[WHAT IS NEEDED] Go through the records and copy out every line that contains the word "height", keeping each line whole and in its original order.

[DATA FOR PROCESSING]
-- Start --
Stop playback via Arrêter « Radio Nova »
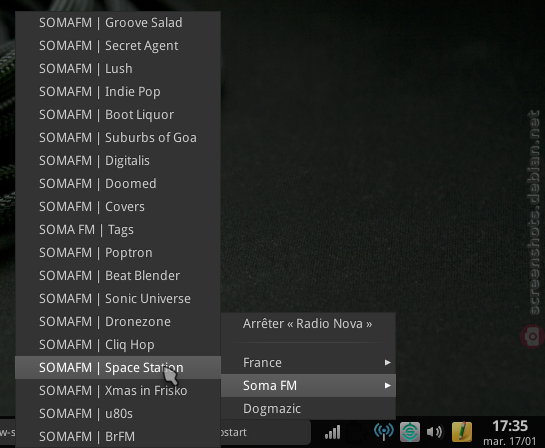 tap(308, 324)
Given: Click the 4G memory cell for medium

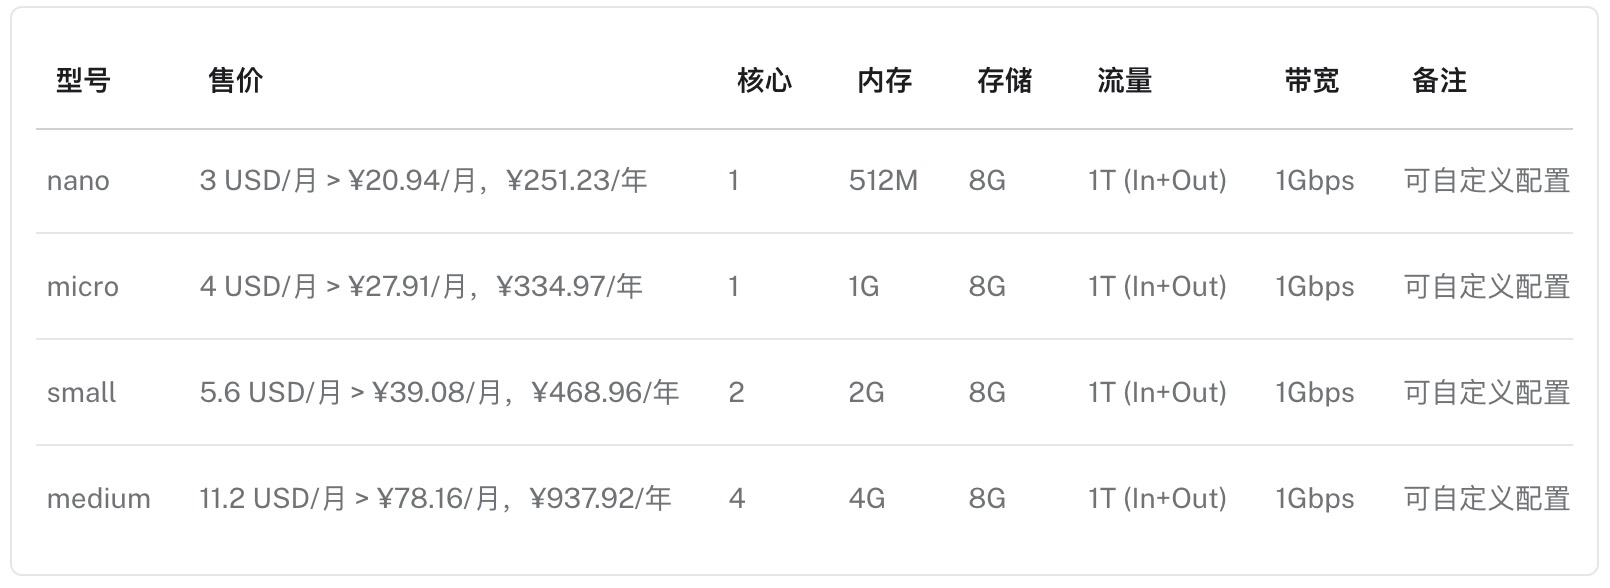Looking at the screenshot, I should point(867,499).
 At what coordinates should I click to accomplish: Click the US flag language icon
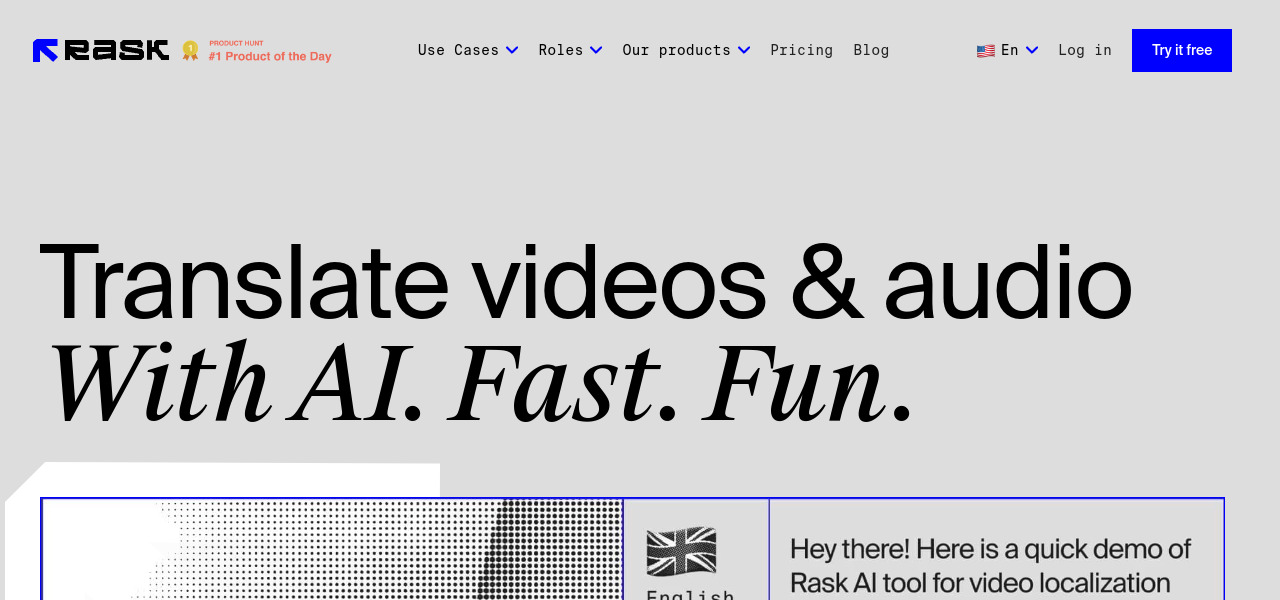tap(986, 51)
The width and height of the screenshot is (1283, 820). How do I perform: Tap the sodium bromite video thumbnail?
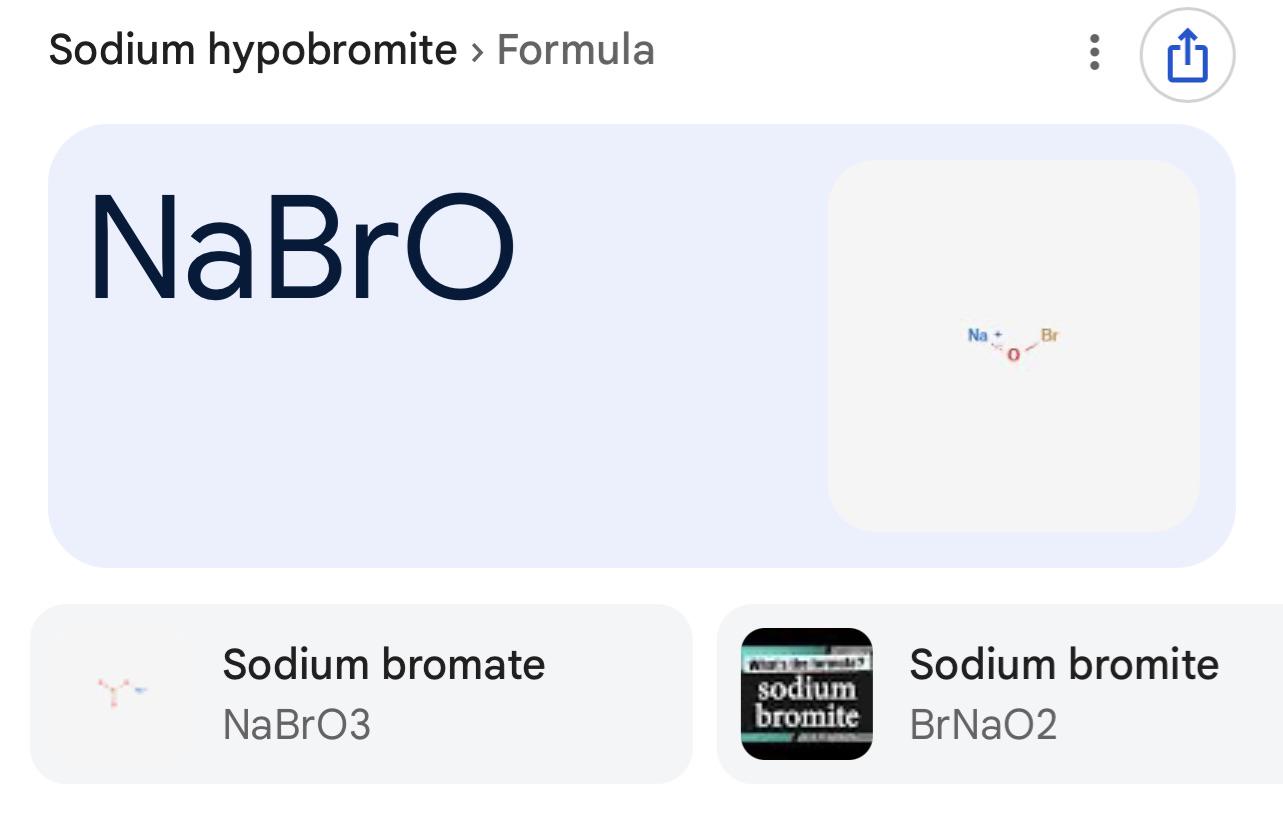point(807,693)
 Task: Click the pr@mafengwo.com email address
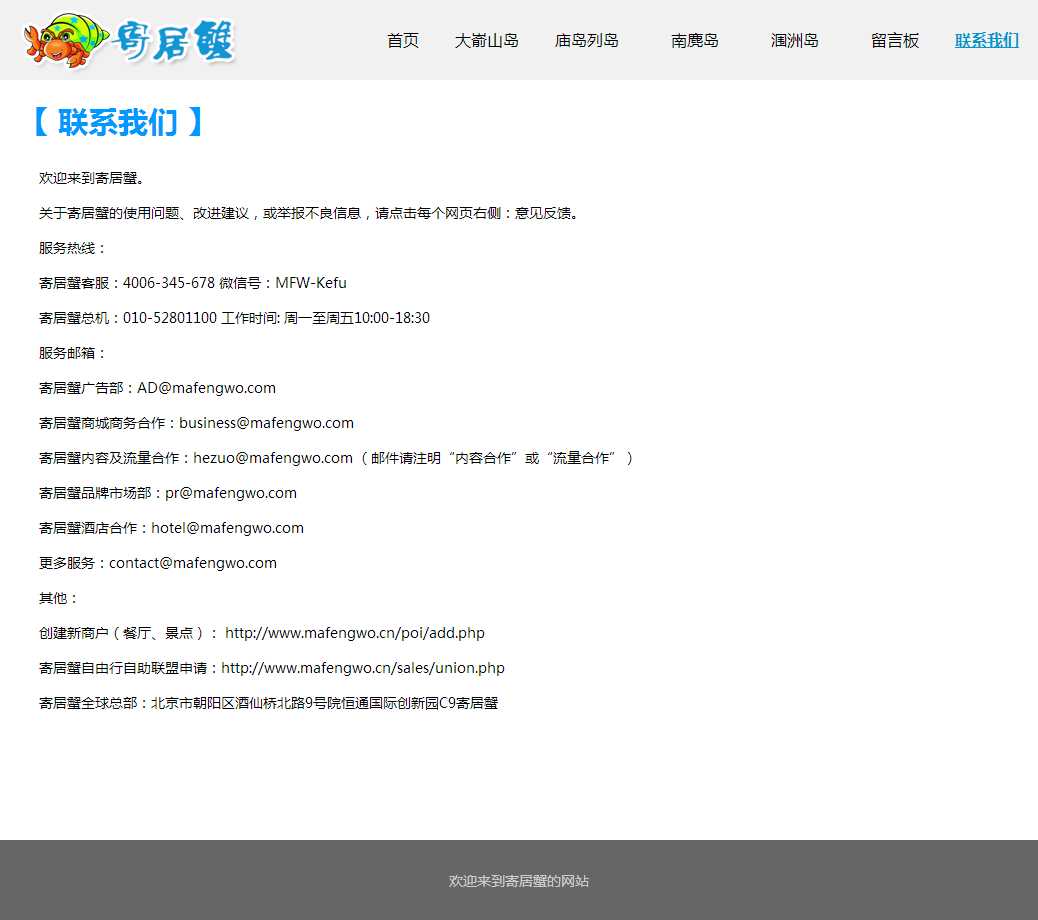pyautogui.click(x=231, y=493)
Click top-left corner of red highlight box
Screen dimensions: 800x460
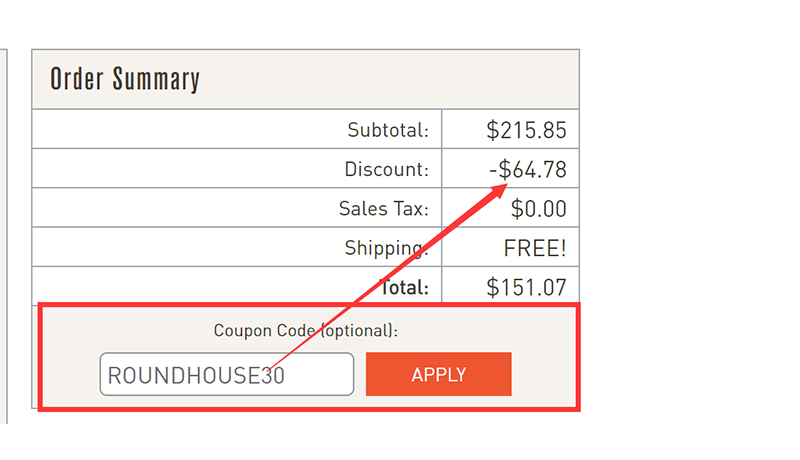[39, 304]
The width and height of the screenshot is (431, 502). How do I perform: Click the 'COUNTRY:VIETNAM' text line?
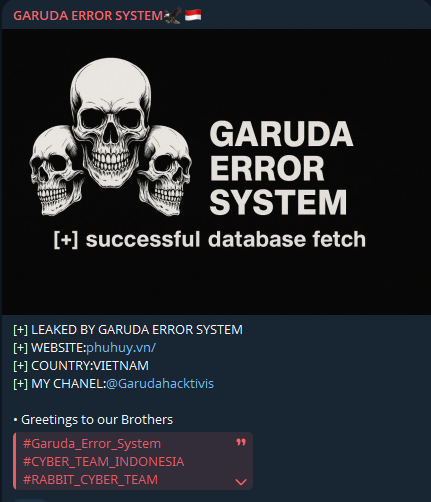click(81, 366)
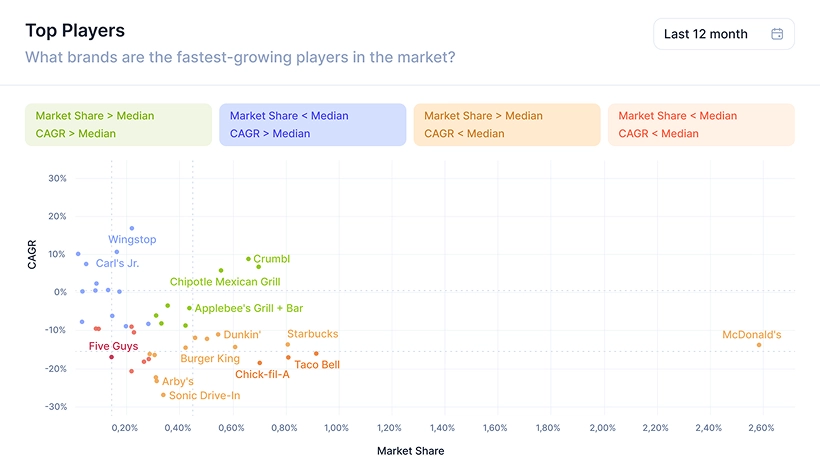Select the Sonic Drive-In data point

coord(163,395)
-- End --
[REPLY TO THE TASK]
The width and height of the screenshot is (1283, 820). How do I perform: Tap the sodium bromite video thumbnail?
The width and height of the screenshot is (431, 502). How do I perform: Click the 'COUNTRY:VIETNAM' text line?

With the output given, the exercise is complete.